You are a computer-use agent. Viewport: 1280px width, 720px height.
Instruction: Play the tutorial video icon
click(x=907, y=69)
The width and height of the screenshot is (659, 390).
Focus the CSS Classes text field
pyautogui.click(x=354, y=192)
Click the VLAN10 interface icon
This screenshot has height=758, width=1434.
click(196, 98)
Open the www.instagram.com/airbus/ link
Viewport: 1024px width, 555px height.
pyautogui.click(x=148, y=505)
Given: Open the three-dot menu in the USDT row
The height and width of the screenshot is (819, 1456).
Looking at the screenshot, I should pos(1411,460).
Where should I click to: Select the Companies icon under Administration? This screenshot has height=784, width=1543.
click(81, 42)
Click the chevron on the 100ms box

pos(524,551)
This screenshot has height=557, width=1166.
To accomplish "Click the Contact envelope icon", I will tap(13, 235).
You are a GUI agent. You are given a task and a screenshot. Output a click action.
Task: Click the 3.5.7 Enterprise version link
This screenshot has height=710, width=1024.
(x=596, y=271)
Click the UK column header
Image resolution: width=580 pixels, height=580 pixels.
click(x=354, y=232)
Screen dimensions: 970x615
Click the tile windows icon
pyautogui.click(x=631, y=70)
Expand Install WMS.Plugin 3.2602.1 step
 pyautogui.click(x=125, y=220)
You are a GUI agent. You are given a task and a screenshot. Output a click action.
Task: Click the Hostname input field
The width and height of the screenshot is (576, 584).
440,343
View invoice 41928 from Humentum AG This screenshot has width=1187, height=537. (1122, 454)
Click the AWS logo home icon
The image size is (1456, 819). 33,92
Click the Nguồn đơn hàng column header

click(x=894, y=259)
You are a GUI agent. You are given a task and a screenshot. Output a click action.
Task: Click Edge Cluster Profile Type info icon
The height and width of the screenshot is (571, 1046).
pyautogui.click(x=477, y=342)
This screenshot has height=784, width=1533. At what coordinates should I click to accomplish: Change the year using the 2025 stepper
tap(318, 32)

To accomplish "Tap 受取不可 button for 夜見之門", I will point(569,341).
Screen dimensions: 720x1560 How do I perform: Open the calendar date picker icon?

The problem.
In the entries, take the stretch from the line containing "This screenshot has height=557, width=1166." through the line containing "will tap(13, 235)." and change "envelope" to "mail". Write out only those lines, with everything else left as it stands.

Worked answer.
This screenshot has height=557, width=1166.
To accomplish "Click the Contact mail icon", I will tap(13, 235).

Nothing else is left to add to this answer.